[[ Data for review open ]]

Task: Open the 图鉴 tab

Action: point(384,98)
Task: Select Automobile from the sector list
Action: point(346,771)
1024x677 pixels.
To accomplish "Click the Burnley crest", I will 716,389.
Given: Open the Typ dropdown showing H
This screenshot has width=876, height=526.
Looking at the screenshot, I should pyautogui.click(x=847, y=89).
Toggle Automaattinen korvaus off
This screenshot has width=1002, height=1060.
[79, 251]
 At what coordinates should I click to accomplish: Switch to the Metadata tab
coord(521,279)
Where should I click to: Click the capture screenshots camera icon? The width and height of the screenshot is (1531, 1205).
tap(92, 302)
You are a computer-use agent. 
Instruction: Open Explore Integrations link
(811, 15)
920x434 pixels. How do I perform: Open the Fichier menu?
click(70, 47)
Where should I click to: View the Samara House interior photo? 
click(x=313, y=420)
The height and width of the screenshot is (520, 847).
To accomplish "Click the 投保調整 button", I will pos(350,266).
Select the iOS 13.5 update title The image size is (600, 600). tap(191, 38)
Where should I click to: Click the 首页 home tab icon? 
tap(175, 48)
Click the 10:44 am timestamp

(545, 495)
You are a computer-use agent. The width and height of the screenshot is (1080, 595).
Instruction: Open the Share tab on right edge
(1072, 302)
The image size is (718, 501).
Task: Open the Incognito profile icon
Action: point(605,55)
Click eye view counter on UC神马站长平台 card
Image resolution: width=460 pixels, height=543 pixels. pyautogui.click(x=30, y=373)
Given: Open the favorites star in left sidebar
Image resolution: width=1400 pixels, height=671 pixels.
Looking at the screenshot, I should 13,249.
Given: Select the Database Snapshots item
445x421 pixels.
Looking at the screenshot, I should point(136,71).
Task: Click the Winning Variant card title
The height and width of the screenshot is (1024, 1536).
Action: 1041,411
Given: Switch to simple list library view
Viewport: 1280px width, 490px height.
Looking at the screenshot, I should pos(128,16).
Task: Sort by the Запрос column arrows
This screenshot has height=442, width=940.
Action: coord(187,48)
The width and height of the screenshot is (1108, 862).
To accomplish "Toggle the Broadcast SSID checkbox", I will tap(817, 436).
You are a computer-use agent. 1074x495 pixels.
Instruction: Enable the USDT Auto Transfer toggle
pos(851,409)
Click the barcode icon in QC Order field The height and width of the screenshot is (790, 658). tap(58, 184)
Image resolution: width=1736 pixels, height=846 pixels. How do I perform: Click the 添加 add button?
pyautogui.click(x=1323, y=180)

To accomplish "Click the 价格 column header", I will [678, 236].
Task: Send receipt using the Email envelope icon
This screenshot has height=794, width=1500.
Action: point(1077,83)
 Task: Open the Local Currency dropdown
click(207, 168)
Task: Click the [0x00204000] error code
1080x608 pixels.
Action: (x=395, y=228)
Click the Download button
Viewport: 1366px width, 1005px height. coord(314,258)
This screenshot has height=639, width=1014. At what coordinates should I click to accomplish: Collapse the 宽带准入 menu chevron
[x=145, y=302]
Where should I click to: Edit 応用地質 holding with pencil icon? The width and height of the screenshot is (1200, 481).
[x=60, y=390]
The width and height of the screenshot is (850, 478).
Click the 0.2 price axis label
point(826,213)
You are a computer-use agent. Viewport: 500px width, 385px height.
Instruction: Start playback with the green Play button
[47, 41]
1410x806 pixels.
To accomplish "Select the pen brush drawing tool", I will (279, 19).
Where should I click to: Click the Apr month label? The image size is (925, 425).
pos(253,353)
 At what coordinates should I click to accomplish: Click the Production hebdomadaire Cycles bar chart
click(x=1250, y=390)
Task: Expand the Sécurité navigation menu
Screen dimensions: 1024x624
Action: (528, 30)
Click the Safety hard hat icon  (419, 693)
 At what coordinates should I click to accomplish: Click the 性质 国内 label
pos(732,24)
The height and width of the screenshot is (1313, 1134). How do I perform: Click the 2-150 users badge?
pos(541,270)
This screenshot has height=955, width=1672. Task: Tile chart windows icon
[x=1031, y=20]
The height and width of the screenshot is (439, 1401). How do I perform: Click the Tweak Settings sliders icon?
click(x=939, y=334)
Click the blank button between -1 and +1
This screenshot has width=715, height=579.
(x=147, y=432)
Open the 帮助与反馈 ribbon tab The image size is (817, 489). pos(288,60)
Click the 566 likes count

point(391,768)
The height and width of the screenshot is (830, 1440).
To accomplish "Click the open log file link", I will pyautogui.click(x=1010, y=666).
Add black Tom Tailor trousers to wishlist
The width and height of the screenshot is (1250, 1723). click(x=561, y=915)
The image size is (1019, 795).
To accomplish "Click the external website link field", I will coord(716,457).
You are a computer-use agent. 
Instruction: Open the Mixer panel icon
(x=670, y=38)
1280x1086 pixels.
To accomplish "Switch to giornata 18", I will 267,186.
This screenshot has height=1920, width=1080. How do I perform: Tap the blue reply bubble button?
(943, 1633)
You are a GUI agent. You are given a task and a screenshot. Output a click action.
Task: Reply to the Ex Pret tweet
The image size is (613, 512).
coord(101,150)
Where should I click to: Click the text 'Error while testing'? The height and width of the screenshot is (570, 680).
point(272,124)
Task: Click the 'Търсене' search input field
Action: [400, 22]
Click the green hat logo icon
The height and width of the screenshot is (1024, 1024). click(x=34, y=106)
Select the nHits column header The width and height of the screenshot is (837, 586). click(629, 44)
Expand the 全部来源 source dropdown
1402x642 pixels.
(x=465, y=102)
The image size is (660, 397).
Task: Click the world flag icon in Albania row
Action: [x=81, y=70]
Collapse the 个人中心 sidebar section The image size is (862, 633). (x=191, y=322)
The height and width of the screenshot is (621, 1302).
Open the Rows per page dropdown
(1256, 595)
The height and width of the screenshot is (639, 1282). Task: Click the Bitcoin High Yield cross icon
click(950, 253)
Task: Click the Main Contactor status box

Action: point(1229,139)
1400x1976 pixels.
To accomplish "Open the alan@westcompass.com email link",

[[ Data for review closed ]]

**Task goal**
Could you restate every record above word for word?

**Response**
Task: Open the 图鉴 tab

Action: point(384,98)
Task: Select Automobile from the sector list
Action: point(346,771)
1024x677 pixels.
To accomplish "Click the Burnley crest", I will 716,389.
Given: Open the Typ dropdown showing H
This screenshot has width=876, height=526.
Looking at the screenshot, I should pyautogui.click(x=847, y=89).
Toggle Automaattinen korvaus off
This screenshot has width=1002, height=1060.
[79, 251]
 At what coordinates should I click to accomplish: Switch to the Metadata tab
coord(521,279)
Where should I click to: Click the capture screenshots camera icon? The width and height of the screenshot is (1531, 1205).
tap(92, 302)
You are a computer-use agent. 
Instruction: Open Explore Integrations link
(811, 15)
920x434 pixels. How do I perform: Open the Fichier menu?
click(70, 47)
Where should I click to: View the Samara House interior photo? 
click(x=313, y=420)
The height and width of the screenshot is (520, 847).
To accomplish "Click the 投保調整 button", I will pos(350,266).
Select the iOS 13.5 update title The image size is (600, 600). tap(191, 38)
Where should I click to: Click the 首页 home tab icon? 
tap(175, 48)
Click the 10:44 am timestamp

(545, 495)
You are a computer-use agent. The width and height of the screenshot is (1080, 595).
Instruction: Open the Share tab on right edge
(1072, 302)
The image size is (718, 501).
Task: Open the Incognito profile icon
Action: point(605,55)
Click eye view counter on UC神马站长平台 card
Image resolution: width=460 pixels, height=543 pixels. pyautogui.click(x=30, y=373)
Given: Open the favorites star in left sidebar
Image resolution: width=1400 pixels, height=671 pixels.
Looking at the screenshot, I should 13,249.
Given: Select the Database Snapshots item
445x421 pixels.
Looking at the screenshot, I should point(136,71).
Task: Click the Winning Variant card title
The height and width of the screenshot is (1024, 1536).
Action: 1041,411
Given: Switch to simple list library view
Viewport: 1280px width, 490px height.
Looking at the screenshot, I should pos(128,16).
Task: Sort by the Запрос column arrows
This screenshot has height=442, width=940.
Action: coord(187,48)
The width and height of the screenshot is (1108, 862).
To accomplish "Toggle the Broadcast SSID checkbox", I will tap(817, 436).
You are a computer-use agent. 1074x495 pixels.
Instruction: Enable the USDT Auto Transfer toggle
pos(851,409)
Click the barcode icon in QC Order field The height and width of the screenshot is (790, 658). tap(58, 184)
Image resolution: width=1736 pixels, height=846 pixels. How do I perform: Click the 添加 add button?
pyautogui.click(x=1323, y=180)

To accomplish "Click the 价格 column header", I will [678, 236].
Task: Send receipt using the Email envelope icon
This screenshot has height=794, width=1500.
Action: point(1077,83)
 Task: Open the Local Currency dropdown
click(207, 168)
Task: Click the [0x00204000] error code
1080x608 pixels.
Action: (x=395, y=228)
Click the Download button
Viewport: 1366px width, 1005px height. coord(314,258)
This screenshot has height=639, width=1014. At what coordinates should I click to accomplish: Collapse the 宽带准入 menu chevron
[x=145, y=302]
Where should I click to: Edit 応用地質 holding with pencil icon? The width and height of the screenshot is (1200, 481).
[x=60, y=390]
The width and height of the screenshot is (850, 478).
Click the 0.2 price axis label
point(826,213)
You are a computer-use agent. Viewport: 500px width, 385px height.
Instruction: Start playback with the green Play button
[47, 41]
1410x806 pixels.
To accomplish "Select the pen brush drawing tool", I will (279, 19).
Where should I click to: Click the Apr month label? The image size is (925, 425).
pos(253,353)
 At what coordinates should I click to accomplish: Click the Production hebdomadaire Cycles bar chart
click(x=1250, y=390)
Task: Expand the Sécurité navigation menu
Screen dimensions: 1024x624
Action: (528, 30)
Click the Safety hard hat icon  (419, 693)
 At what coordinates should I click to accomplish: Click the 性质 国内 label
pos(732,24)
The height and width of the screenshot is (1313, 1134). How do I perform: Click the 2-150 users badge?
pos(541,270)
This screenshot has height=955, width=1672. Task: Tile chart windows icon
[x=1031, y=20]
The height and width of the screenshot is (439, 1401). How do I perform: Click the Tweak Settings sliders icon?
click(x=939, y=334)
Click the blank button between -1 and +1
This screenshot has width=715, height=579.
(x=147, y=432)
Open the 帮助与反馈 ribbon tab The image size is (817, 489). pos(288,60)
Click the 566 likes count

point(391,768)
The height and width of the screenshot is (830, 1440).
To accomplish "Click the open log file link", I will pyautogui.click(x=1010, y=666).
Add black Tom Tailor trousers to wishlist
The width and height of the screenshot is (1250, 1723). click(x=561, y=915)
The image size is (1019, 795).
To accomplish "Click the external website link field", I will coord(716,457).
You are a computer-use agent. 
Instruction: Open the Mixer panel icon
(x=670, y=38)
1280x1086 pixels.
To accomplish "Switch to giornata 18", I will 267,186.
This screenshot has height=1920, width=1080. How do I perform: Tap the blue reply bubble button?
(943, 1633)
You are a GUI agent. You are given a task and a screenshot. Output a click action.
Task: Reply to the Ex Pret tweet
The image size is (613, 512).
coord(101,150)
Where should I click to: Click the text 'Error while testing'? The height and width of the screenshot is (570, 680).
point(272,124)
Task: Click the 'Търсене' search input field
Action: [400, 22]
Click the green hat logo icon
The height and width of the screenshot is (1024, 1024). click(x=34, y=106)
Select the nHits column header The width and height of the screenshot is (837, 586). click(629, 44)
Expand the 全部来源 source dropdown
1402x642 pixels.
(x=465, y=102)
The image size is (660, 397).
Task: Click the world flag icon in Albania row
Action: [x=81, y=70]
Collapse the 个人中心 sidebar section The image size is (862, 633). (x=191, y=322)
The height and width of the screenshot is (621, 1302).
Open the Rows per page dropdown
(1256, 595)
The height and width of the screenshot is (639, 1282). Task: Click the Bitcoin High Yield cross icon
click(950, 253)
Task: Click the Main Contactor status box

Action: point(1229,139)
1400x1976 pixels.
To accomplish "Open the alan@westcompass.com email link",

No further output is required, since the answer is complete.